**Assignment:**
Find the lines below holding the word "Infographic" and copy each of them.

**Given entries:**

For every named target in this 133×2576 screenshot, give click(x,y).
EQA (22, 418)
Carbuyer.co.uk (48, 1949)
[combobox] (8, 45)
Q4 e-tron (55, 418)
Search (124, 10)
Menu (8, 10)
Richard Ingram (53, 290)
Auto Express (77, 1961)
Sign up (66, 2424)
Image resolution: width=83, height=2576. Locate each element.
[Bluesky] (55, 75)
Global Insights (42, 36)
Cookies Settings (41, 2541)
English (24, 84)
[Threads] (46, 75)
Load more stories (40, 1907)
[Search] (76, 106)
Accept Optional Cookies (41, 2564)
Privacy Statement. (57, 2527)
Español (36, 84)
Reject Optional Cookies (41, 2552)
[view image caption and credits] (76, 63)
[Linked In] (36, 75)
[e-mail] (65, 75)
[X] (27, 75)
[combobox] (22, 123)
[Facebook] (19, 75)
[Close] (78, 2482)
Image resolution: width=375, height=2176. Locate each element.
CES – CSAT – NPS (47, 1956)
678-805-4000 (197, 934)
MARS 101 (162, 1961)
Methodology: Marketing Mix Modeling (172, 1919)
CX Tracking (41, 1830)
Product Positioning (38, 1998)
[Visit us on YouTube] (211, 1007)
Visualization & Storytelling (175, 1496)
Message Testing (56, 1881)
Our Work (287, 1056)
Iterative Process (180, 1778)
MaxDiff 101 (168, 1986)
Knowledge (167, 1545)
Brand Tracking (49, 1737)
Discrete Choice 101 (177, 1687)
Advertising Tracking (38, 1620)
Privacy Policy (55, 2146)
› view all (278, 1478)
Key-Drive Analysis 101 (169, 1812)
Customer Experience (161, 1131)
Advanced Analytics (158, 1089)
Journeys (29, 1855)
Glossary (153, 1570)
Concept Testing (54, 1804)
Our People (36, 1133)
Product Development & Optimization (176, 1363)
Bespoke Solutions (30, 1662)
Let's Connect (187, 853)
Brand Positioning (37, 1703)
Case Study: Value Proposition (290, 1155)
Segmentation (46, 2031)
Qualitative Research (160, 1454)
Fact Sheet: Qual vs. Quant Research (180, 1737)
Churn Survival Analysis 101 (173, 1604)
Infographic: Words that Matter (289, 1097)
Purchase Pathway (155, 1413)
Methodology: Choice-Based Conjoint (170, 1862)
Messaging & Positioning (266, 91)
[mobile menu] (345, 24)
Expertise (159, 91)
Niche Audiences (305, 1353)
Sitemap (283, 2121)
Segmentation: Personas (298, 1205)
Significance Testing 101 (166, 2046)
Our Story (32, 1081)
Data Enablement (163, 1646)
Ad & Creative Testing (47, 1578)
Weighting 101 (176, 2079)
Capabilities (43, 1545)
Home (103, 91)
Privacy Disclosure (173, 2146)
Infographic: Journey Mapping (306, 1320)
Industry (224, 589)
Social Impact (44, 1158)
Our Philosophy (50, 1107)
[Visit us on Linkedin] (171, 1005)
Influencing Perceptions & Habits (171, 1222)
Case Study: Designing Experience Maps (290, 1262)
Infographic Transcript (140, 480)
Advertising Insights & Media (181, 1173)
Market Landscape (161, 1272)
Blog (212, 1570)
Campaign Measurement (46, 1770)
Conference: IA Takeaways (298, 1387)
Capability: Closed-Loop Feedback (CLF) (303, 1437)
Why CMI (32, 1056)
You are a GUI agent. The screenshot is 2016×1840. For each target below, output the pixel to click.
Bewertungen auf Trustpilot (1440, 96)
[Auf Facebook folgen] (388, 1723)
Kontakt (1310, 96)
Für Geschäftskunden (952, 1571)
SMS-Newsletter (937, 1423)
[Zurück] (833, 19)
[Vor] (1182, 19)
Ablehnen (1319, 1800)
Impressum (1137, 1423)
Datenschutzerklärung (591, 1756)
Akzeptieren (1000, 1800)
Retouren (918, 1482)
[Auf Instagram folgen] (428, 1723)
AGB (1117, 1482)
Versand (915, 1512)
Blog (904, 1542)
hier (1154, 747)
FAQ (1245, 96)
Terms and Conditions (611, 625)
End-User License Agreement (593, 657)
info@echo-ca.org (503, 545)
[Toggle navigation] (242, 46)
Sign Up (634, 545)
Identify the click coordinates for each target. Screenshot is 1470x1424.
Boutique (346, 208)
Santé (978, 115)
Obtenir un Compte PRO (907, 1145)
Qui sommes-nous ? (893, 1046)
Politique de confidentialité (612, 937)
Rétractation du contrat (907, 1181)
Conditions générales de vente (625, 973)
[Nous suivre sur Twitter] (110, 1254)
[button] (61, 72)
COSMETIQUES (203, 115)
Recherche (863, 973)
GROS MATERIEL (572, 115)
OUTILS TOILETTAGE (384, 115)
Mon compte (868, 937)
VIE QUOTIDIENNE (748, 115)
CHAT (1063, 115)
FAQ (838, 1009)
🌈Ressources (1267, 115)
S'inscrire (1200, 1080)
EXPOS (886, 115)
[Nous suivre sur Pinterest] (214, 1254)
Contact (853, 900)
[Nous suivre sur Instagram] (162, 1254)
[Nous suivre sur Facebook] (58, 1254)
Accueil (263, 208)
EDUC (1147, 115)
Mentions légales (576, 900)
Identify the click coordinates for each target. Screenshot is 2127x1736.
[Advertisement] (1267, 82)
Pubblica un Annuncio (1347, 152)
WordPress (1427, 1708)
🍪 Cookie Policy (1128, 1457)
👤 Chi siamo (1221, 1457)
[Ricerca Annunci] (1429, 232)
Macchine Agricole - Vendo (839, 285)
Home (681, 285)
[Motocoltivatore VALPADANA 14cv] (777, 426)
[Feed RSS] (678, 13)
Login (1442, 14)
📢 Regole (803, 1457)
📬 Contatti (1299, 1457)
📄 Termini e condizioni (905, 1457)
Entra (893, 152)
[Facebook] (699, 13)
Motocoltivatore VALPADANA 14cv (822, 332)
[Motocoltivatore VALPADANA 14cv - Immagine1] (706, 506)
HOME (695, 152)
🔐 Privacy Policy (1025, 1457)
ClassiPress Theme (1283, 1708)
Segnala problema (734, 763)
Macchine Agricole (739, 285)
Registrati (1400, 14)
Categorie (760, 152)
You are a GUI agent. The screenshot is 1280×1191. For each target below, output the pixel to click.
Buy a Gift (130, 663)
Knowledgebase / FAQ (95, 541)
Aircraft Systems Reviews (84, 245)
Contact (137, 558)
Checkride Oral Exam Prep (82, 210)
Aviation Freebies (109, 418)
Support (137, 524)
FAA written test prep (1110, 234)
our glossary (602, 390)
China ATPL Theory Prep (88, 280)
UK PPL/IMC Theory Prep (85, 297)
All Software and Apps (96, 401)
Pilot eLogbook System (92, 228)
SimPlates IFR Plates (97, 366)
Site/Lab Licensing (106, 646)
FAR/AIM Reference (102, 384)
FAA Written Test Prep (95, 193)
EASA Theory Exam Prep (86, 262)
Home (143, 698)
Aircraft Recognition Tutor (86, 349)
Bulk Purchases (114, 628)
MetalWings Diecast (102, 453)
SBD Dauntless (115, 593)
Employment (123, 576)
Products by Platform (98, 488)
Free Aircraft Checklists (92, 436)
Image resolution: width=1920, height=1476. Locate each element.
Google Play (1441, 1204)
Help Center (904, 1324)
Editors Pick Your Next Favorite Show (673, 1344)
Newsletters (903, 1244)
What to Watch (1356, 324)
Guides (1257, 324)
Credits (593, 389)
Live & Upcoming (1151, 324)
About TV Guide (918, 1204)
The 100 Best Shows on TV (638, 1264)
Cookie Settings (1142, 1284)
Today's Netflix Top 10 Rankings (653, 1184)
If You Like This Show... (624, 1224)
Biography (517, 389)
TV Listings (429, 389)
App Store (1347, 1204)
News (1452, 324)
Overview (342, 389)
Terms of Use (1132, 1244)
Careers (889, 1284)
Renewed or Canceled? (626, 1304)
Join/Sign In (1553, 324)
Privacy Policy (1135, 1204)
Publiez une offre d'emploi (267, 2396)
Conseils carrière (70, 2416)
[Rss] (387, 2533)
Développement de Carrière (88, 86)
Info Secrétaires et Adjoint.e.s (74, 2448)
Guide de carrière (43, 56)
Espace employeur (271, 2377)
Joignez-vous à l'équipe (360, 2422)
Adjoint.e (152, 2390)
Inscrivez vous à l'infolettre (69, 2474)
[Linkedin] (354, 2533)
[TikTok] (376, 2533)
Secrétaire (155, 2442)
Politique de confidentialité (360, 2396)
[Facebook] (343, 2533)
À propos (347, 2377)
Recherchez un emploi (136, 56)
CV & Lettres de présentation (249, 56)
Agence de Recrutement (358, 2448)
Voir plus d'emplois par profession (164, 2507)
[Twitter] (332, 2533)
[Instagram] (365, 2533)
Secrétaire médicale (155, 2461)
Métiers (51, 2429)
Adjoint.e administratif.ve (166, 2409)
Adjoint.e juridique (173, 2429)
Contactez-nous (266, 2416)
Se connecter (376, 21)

**Answer section:**
Infographic: Words that Matter (289, 1097)
Infographic: Journey Mapping (306, 1320)
Infographic Transcript (140, 480)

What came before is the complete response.